# [STUDY TEXT]
⁂

How Kiwi property owners are getting caught out by the brightline rule
6 March 2023
The brightline rule, introduced in 2015, is a good example of well-meaning policy made with intent to target certain behaviour that, when enacted, ends up capturing things that should not be caught. In this case - the sale of property that was intended as a main home.
When the brightline rules were enacted, then Revenue Minister, the Hon Todd McClay, stated in a press release dated 13 November 2015, that “the passing of the brightline legislation in Parliament today is an important tool to ensure property speculators pay their fair share of tax.”
Mr McClay also said that the “proposals in the Taxation (Brightline Test for Residential Land) Bill were part of a three-pronged approach announced by the Government in May to tighten the property investment rules.” He went on to say, “the exceptions are an owner’s main home, inherited property, and the transfer of relationship property.”
The intent behind the brightline rule
Based on the Minister of Revenue’s statements, it’s clear the intent of the brightline rule was to capture people speculating in land. That is, people buying and selling land. And many people would agree these types of transactions should be caught.
Even though the existing law would have captured transactions in which land was bought with the intent to sell, this test was not well understood by the public. The two-year brightline test was much more objective, making it easier to apply and administer for Inland Revenue. However, because of its arbitrary nature, it lacks precision and can capture transactions that are not undertaken by property speculators.
The bright-line rules and main home exclusion
Many property owners are getting caught out by the application of the brightline property rule and the main home exclusion. This includes people who have purchased land or a home with an intention to build a home on the land, or to reside in the home, but a change in circumstances has forced them to change plans. And, if the land or home acquired must be sold as well, they’re also being saddled with an accompanying tax bill. Here are some recent examples we have advised on.
A couple bought a block of land with the intention of building a home on the land. They obtained plans and consent, then COVID-19 hit and delayed their building progress. A few months later, one of the couple lost their job and the change in circumstances forced them to move and sell the land they had purchased.
They sold the section in the same state it was in when purchased but, because the land was not a main home under the brightline rule, due to there being no dwelling on the property, the proceeds were subsequently taxed.

⁂

Stored records:
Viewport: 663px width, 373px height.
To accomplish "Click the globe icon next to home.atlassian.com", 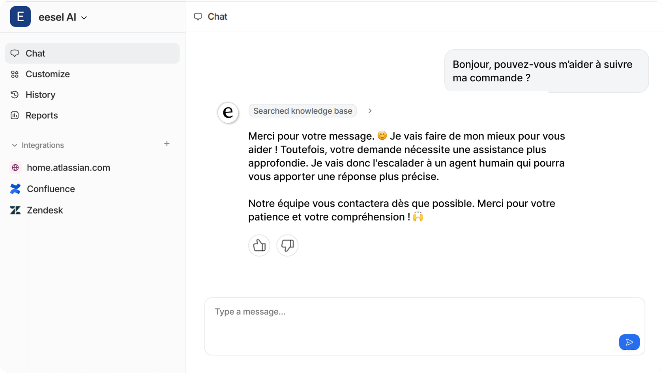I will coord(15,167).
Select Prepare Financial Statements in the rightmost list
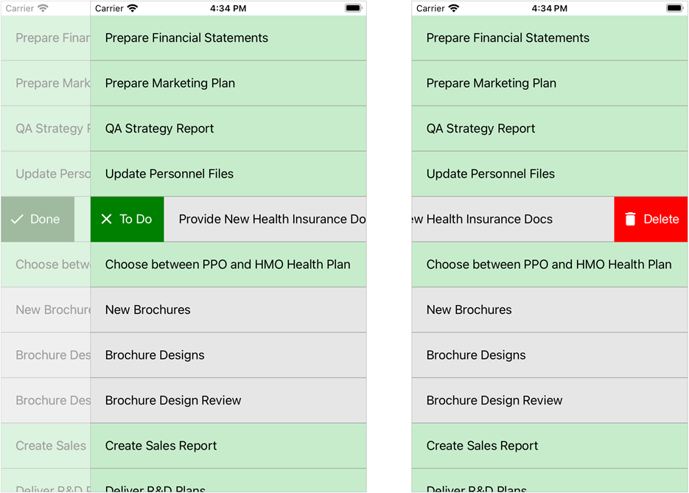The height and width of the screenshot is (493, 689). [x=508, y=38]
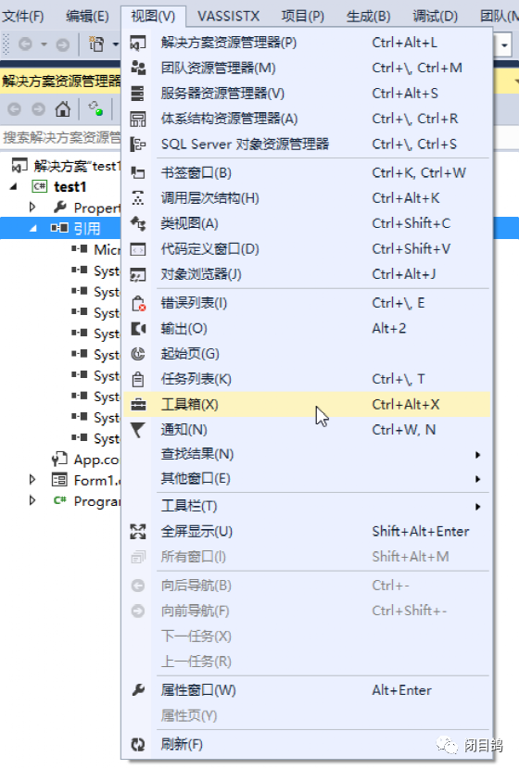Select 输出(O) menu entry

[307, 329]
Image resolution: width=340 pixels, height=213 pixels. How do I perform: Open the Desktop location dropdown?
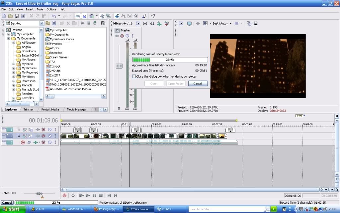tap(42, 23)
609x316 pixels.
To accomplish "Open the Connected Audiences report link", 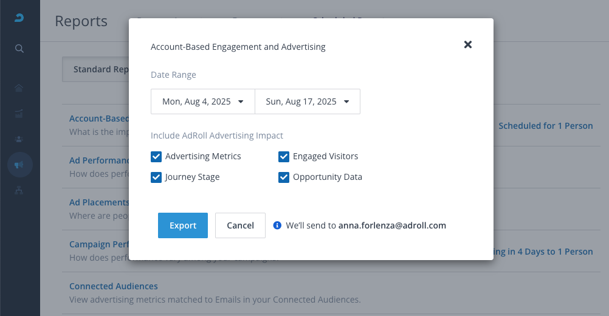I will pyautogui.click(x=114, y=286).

⁂

# [LIST OF TASKS]
(A) Answer these questions from the brightline rule article:
(i) In what year was the brightline rule introduced?
(ii) What three exceptions did Mr McClay name?
(iii) What delayed the couple's building progress?
(B) Carry on writing the brightline rule article from its final sentence onward.

# [TASK ANSWERS]
(A)
(i) 2015
(ii) An owner's main home, inherited property, and the transfer of relationship property.
(iii) COVID-19

(B)
A couple bought a home and lived in it for four months, before moving out of the property due to tragic circumstances. They allowed a family friend to occupy the property for six months before deciding to sell.
As the delay between them moving out and selling was slightly longer than the period they had occupied the property, the main home exclusion did not apply under the brightline rules.
A couple bought a property and lived in it for a period of several months. However, after one of them lost their job, they decided to move from the area to find alternative employment. They wanted to keep the family together so, instead of relocating during the week and coming home on the weekends, they decide to sell.
The house was listed for sale but took longer than anticipated to sell. Again, the gain on sale was subject to tax as the main home exemption did not apply.
Each of these examples show how easy it is for well-meaning property owners to buy replacement properties with the intention of having a home for themselves and their families. They were not property speculators and did not acquire the properties for a purpose or intent of sale. Each time the property was purchased to be their main home and each time, they were forced to pay tax on the sale because of the brightline rule.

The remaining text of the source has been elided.